Silicon Valley, en la mala
La caída de ingresos en las big tech, la irrelevancia de la mayoría de innovaciones producidas allí, y los dolores graves de cabeza que causó en la economía norteamericana, desinflan el orgullo tecnológico de Estados Unidos.

Por Álvaro Montes
Quedan pocos que aplaudan a Silicon Valley como antaño. Ganar dinero por montones no es suficiente para que una empresa le sirva a la sociedad y Estados Unidos ya no parece disfrutar en carne propia los beneficios del milagro financiero que un puñado de empresarios obtuvo en los alrededores de San Francisco.
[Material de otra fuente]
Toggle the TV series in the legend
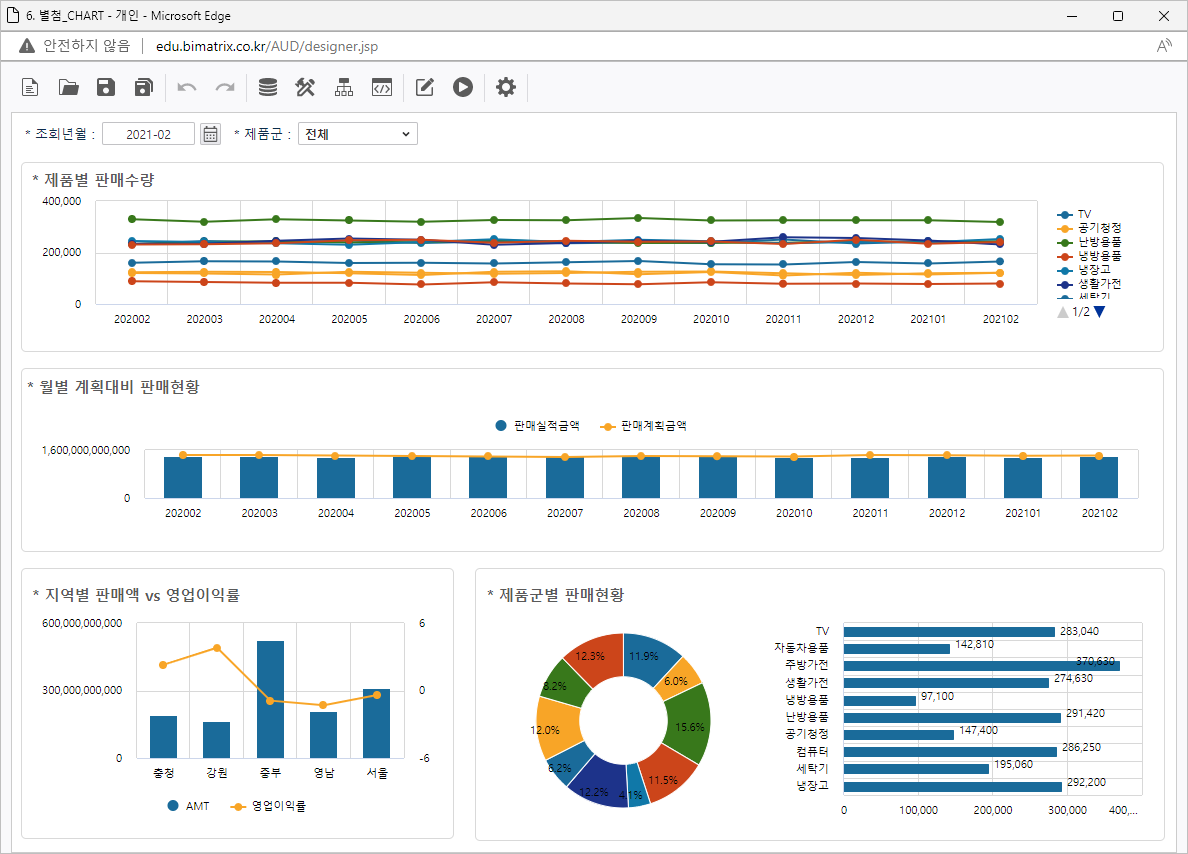Screen dimensions: 1188x854 pyautogui.click(x=1083, y=214)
Durante los días más dramáticos de la pandemia, el mundo hizo conciencia de que casi nada de lo que se produjo en Silicon Valley durante la última década tenía utilidad alguna para solucionar los verdaderos problemas de la humanidad. Mucho algoritmo para las redes sociales y el entretenimiento; plataformas inteligentes para que pasemos horas viendo series y compremos rápidamente en línea mercancías que no necesitamos. Ni un solo respirador para quienes morían asfixiados, ni vacunas, ni tecnologías para reducir el calentamiento del planeta. Donald Trump señaló -y no le faltaba razón en ese punto- que de nada servían a la economía estadounidense las bestiales cantidades de dinero que amasan las big tech si reposan en paraísos fiscales en Europa o el Caribe. Les ofreció irresistibles amnistías tributarias si repatriaban sus capitales.
Durante los días más dramáticos de la pandemia, el mundo hizo conciencia que casi nada de lo que se produjo en Silicon Valley durante la última década tenía utilidad alguna para solucionar los verdaderos problemas de la humanidad.